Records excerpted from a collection
------------------------------------------------------------

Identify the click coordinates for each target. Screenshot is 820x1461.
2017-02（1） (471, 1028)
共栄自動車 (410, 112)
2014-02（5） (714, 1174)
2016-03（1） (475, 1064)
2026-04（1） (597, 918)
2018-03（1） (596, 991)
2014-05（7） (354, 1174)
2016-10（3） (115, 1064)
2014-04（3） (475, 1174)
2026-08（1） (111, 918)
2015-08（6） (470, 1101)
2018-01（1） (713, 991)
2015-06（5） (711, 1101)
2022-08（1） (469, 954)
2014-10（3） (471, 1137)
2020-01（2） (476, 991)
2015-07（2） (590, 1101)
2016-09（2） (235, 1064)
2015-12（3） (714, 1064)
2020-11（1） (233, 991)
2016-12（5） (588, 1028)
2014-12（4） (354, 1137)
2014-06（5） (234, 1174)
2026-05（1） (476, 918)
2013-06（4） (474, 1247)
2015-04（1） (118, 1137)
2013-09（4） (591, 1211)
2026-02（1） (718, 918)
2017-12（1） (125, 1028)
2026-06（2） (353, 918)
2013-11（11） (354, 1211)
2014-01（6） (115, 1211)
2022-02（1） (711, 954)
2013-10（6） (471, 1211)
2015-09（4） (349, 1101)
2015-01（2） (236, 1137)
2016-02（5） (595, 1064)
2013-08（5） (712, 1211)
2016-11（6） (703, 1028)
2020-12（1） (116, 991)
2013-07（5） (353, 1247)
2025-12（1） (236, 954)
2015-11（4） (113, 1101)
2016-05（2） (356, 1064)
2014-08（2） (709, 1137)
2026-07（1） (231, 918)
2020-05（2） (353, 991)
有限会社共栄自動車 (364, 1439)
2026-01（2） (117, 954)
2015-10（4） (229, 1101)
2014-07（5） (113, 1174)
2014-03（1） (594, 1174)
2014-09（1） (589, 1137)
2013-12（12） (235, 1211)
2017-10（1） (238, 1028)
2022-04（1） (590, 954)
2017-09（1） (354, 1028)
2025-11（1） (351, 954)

------------------------------------------------------------

To do
Reproduce every entry above. Make each line identical to the original.

Response to this exercise
Identify the click coordinates for each target. Screenshot is 820x1461.
2017-02（1） (471, 1028)
共栄自動車 (410, 112)
2014-02（5） (714, 1174)
2016-03（1） (475, 1064)
2026-04（1） (597, 918)
2018-03（1） (596, 991)
2014-05（7） (354, 1174)
2016-10（3） (115, 1064)
2014-04（3） (475, 1174)
2026-08（1） (111, 918)
2015-08（6） (470, 1101)
2018-01（1） (713, 991)
2015-06（5） (711, 1101)
2022-08（1） (469, 954)
2014-10（3） (471, 1137)
2020-01（2） (476, 991)
2015-07（2） (590, 1101)
2016-09（2） (235, 1064)
2015-12（3） (714, 1064)
2020-11（1） (233, 991)
2016-12（5） (588, 1028)
2014-12（4） (354, 1137)
2014-06（5） (234, 1174)
2026-05（1） (476, 918)
2013-06（4） (474, 1247)
2015-04（1） (118, 1137)
2013-09（4） (591, 1211)
2026-02（1） (718, 918)
2017-12（1） (125, 1028)
2026-06（2） (353, 918)
2013-11（11） (354, 1211)
2014-01（6） (115, 1211)
2022-02（1） (711, 954)
2013-10（6） (471, 1211)
2015-09（4） (349, 1101)
2015-01（2） (236, 1137)
2016-02（5） (595, 1064)
2013-08（5） (712, 1211)
2016-11（6） (703, 1028)
2020-12（1） (116, 991)
2013-07（5） (353, 1247)
2025-12（1） (236, 954)
2015-11（4） (113, 1101)
2016-05（2） (356, 1064)
2014-08（2） (709, 1137)
2026-07（1） (231, 918)
2020-05（2） (353, 991)
有限会社共栄自動車 (364, 1439)
2026-01（2） (117, 954)
2015-10（4） (229, 1101)
2014-07（5） (113, 1174)
2014-03（1） (594, 1174)
2014-09（1） (589, 1137)
2013-12（12） (235, 1211)
2017-10（1） (238, 1028)
2022-04（1） (590, 954)
2017-09（1） (354, 1028)
2025-11（1） (351, 954)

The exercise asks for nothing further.